Distribution

Distribution and Distribution branch masking activities are used in tandem to provide more control over the distribution of different masking algorithms across database records.

They provide a way to use percentages and ratios in determining how many records should be masked in a specific way.

Table of contents
Usage
Example
Properties

Usage

Distribution and Distribution branch activities are used when you want to precisely distribute different ways of masking in your database. For example, you could apply a different data masking technique for each half of your data records, or use different masking types in a certain ratio. The Distribution masking activity acts as an encompassing element that contains a variable number of distribution branches that define the way different masking techniques will be distributed across your database.

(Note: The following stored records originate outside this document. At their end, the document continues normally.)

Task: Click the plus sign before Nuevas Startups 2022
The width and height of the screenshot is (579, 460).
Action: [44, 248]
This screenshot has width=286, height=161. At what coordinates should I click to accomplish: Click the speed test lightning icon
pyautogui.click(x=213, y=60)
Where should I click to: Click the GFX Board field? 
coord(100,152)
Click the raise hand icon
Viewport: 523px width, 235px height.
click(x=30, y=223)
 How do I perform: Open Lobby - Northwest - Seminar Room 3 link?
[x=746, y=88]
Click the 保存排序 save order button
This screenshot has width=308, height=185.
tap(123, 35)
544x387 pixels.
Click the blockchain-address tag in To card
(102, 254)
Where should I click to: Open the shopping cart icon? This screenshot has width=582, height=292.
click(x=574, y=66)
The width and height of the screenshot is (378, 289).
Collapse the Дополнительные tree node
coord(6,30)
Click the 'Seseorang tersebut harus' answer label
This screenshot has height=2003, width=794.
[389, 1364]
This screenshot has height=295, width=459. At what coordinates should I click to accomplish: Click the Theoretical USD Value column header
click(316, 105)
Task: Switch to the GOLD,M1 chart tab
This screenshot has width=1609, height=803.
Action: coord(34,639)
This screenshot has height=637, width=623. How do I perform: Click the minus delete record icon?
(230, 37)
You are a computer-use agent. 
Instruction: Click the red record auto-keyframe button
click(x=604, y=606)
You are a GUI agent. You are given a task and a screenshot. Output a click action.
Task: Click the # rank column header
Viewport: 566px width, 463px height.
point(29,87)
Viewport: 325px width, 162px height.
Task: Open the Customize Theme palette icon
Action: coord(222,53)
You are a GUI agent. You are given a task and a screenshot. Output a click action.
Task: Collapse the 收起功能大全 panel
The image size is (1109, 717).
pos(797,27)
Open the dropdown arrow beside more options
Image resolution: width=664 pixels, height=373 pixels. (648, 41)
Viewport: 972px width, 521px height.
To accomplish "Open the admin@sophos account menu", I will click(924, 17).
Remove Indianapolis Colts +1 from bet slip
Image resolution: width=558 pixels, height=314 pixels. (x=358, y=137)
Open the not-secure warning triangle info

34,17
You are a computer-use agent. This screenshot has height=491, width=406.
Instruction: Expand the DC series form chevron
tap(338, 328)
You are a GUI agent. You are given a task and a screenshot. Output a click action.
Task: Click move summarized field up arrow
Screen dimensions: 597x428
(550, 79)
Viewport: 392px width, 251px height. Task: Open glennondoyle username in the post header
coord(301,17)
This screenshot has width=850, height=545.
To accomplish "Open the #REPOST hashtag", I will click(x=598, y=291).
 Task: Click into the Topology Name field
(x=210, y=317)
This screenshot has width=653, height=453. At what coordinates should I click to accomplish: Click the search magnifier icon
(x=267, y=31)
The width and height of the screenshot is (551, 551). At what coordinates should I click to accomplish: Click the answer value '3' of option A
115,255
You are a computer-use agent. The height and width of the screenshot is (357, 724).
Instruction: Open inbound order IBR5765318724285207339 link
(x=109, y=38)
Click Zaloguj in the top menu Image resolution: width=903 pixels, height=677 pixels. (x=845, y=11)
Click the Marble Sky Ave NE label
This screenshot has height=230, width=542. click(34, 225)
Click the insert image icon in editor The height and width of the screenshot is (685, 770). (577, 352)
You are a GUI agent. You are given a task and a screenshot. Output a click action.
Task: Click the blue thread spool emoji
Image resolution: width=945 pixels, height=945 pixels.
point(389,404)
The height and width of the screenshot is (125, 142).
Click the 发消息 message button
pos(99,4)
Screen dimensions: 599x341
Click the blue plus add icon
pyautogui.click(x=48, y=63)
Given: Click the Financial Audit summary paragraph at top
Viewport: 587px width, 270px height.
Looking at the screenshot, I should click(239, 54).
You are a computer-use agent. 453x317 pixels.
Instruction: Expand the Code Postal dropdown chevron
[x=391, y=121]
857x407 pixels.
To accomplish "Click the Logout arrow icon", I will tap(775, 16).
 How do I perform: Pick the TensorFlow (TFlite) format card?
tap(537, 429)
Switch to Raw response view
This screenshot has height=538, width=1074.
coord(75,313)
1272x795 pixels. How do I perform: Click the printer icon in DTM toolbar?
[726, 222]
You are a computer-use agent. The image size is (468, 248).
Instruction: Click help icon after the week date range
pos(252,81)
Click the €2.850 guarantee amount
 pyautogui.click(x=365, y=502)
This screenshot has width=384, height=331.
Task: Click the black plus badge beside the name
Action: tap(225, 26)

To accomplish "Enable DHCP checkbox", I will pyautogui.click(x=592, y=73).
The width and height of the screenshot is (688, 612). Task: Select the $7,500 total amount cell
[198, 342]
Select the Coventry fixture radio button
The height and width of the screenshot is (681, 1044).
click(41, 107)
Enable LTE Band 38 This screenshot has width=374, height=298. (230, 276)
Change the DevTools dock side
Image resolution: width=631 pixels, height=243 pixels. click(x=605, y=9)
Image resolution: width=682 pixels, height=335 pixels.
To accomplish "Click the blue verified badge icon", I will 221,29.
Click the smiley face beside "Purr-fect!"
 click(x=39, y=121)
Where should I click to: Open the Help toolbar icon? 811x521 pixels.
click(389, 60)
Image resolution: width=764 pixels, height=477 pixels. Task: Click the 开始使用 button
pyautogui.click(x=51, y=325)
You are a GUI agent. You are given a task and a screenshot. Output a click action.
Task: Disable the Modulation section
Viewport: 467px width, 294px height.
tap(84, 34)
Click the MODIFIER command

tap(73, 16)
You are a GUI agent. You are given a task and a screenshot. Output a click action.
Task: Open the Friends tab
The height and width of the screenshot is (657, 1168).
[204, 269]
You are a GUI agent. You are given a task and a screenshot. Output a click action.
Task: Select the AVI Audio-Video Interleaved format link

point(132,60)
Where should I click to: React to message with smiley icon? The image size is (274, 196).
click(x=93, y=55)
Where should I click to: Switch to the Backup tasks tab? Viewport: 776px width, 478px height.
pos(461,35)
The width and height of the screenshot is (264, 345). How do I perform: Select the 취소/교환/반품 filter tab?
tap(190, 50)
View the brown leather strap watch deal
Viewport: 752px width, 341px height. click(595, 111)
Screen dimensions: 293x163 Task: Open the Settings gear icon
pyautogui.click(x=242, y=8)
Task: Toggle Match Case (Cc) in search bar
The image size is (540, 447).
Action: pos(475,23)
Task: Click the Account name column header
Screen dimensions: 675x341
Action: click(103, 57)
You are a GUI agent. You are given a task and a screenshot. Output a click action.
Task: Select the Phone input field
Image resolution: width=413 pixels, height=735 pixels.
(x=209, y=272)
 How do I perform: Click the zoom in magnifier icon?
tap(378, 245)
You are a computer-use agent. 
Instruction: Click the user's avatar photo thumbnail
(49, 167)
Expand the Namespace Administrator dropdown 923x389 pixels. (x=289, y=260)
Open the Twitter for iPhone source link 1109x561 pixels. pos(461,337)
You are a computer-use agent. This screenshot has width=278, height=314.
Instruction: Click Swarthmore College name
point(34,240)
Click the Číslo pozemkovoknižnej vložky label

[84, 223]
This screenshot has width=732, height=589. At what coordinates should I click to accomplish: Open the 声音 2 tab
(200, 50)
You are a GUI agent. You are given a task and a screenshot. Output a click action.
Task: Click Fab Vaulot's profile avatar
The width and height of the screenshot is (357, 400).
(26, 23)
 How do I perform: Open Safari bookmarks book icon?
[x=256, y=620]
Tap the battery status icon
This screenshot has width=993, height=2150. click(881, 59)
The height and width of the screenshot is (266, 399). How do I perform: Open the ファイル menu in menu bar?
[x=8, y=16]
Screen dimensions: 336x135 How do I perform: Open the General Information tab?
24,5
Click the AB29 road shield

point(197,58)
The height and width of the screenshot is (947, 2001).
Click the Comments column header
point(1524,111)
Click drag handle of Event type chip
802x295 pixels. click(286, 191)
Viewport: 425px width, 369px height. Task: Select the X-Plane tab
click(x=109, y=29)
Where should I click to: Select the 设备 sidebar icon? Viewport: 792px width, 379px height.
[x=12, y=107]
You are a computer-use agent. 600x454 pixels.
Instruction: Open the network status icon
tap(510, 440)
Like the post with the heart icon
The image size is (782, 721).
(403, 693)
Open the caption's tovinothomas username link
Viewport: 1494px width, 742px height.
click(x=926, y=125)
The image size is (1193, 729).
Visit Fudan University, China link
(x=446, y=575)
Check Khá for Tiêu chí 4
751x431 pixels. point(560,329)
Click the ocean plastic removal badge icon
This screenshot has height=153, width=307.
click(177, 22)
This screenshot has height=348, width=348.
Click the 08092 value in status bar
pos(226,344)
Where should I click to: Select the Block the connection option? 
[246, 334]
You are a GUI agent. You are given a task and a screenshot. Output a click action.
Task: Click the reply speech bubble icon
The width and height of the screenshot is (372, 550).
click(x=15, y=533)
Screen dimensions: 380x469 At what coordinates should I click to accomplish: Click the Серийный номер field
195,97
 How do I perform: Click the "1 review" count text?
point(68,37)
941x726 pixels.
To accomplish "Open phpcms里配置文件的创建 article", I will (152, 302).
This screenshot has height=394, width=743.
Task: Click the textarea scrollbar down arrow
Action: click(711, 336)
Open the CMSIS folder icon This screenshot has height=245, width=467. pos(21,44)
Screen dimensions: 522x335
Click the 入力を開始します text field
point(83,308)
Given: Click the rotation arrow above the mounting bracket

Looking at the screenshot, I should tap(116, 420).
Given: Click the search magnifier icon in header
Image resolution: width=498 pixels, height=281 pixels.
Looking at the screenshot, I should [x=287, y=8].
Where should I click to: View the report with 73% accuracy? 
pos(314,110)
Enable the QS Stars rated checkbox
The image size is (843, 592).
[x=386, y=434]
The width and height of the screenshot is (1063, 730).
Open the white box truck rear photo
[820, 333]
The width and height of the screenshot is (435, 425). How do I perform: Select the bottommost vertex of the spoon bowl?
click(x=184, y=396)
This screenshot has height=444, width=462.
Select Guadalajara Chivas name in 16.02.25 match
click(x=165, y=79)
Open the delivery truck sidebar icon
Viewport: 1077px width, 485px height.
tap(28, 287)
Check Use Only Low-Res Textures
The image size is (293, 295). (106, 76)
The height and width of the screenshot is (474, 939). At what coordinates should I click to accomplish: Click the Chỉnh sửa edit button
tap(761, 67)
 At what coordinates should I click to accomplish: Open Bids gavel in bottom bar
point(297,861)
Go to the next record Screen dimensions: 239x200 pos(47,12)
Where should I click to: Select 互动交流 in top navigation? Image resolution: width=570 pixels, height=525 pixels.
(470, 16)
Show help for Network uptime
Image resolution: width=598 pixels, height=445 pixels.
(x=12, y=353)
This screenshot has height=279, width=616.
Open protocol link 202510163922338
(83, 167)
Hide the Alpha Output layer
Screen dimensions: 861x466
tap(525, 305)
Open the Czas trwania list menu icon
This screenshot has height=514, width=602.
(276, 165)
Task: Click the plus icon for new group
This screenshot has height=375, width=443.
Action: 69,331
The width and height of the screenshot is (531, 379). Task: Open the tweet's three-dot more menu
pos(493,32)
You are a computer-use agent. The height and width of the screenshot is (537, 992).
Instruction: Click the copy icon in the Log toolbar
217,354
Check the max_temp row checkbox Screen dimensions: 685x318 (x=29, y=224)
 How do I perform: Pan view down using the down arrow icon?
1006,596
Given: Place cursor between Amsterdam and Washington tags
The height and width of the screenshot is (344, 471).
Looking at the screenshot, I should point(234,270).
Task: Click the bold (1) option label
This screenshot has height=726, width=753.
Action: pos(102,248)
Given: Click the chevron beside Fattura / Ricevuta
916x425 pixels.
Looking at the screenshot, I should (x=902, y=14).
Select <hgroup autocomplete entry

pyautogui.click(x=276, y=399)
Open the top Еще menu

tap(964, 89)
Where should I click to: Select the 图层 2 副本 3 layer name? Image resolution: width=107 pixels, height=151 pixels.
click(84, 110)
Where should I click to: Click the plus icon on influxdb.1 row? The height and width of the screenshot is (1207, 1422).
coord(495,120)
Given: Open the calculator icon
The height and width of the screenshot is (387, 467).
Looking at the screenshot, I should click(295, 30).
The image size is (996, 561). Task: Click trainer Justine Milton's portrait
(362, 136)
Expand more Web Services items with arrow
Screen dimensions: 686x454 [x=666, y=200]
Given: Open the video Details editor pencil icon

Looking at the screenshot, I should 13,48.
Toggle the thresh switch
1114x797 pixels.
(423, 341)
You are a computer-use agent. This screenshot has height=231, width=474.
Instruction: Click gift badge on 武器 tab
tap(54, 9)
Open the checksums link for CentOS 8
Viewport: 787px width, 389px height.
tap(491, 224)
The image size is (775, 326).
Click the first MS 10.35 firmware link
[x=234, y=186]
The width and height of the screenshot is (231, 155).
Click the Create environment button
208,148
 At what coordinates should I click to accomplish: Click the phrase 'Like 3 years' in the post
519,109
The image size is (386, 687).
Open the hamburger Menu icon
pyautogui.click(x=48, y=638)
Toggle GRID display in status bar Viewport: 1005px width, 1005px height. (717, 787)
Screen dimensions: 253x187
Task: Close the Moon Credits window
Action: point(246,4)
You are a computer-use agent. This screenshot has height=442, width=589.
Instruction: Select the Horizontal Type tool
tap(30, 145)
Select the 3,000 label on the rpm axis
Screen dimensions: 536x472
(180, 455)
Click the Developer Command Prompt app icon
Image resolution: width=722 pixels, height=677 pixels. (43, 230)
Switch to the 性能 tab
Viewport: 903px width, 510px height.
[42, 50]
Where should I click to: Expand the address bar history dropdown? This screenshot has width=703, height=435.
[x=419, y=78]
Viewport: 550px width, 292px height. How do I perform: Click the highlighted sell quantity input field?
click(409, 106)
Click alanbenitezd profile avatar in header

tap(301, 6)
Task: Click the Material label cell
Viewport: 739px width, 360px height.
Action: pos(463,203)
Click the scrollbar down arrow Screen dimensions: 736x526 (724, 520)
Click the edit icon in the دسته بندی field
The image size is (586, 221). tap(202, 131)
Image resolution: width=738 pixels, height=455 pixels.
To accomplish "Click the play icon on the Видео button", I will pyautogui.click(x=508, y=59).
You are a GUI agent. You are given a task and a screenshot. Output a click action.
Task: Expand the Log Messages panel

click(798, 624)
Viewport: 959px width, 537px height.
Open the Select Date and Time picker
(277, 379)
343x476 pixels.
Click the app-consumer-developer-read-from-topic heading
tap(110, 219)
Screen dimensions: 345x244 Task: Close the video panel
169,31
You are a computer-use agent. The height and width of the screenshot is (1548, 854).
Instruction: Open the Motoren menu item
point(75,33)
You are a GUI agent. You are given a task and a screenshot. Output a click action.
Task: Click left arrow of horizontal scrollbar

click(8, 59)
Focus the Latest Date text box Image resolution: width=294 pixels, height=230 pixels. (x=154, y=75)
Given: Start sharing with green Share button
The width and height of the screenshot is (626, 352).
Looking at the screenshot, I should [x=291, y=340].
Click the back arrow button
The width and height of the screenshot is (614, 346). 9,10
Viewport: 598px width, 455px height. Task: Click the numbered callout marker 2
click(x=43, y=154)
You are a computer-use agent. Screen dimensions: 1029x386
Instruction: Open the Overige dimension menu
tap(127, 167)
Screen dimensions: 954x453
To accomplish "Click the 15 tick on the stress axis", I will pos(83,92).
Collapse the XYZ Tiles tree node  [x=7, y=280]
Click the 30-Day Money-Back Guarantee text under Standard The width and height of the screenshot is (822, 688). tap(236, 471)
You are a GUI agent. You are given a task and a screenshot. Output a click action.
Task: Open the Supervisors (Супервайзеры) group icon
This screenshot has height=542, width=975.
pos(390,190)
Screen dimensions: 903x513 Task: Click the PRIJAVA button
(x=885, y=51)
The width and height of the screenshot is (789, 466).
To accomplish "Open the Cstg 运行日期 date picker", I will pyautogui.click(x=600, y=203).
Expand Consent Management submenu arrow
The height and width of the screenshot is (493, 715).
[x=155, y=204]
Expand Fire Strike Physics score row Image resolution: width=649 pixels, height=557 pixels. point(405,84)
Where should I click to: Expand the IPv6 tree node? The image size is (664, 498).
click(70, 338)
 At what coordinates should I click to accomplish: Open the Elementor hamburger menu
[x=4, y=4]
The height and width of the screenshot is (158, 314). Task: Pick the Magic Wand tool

To use distribution branches, you have to enter the weight of each branch. These are weighed against weights of other distribution branches to determine in what way will the records be masked. Weights can be used to represent percentages (if their sum equals a hundred), ratios or any other way of comparing different masking techniques in terms of records masked. If only one distribution branch is used, it will represent the way to mask the entire data source, since it will have no other branch to compare to.

If we want to define two masking techniques and distribute each of them across half of our data, we create two distribution branches and enter the same value for their weight. This way, whatever value we entered, it will always be half of the total sum and will affect half of our data. If we want a fifth of our data to be masked differently than the rest, then we can use several weight distributions (20:80, 1:4, 2:8, etc.), depending on what you think the most logical and readable values are. Custom code or package parameters can be used for more complex weight calculations to keep your package more readable.

Example

Let's assume we have a database that has most of its customers from the US, but about 15% of its customers comes from Canada and about 10% from Mexico. We want our masked data to reflect that, and to achieve it we can use the distribution masking activity. We start by selecting the Distribution masking activity from the Toolbox and placing it in the Customer masking activity. Since we have three different ways to mask our data, we place three distribution branches inside the distribution masking activity.

Since we described the problem using percentages, we can also use them in the solution. We put 10 as the weight of the first distribution branch, 15 as the weight of the second distribution branch, and 75 (the rest of our data) as the weight of the last distribution branch. The sum of all weights equals a hundred, so our weights represent percentages correctly. As a last step, we place Pick first name from list activities beneath each distribution branch, select the FirstName property that we want to mask, and use picklists to choose first names from the countries corresponding to our weights.

Distributing first name masking Figure 1: Distributing first name masking

Properties

Activity Property group Property name Description Example
Distribution Input properties ItemsCount The number of items to mask. 1000000
Misc DisplayName Display name of the activity in the workflow. Distribution
Result Contains the masking definition object. It's a part of the masking infrastructure and should be ignored. -
Distribution branch Input properties Weight Weight of the distribution branch. 75
Misc DisplayName Display name of the activity in the workflow. Distribution branch
Result Contains the masking definition object. It's a part of the masking infrastructure and should be ignored. -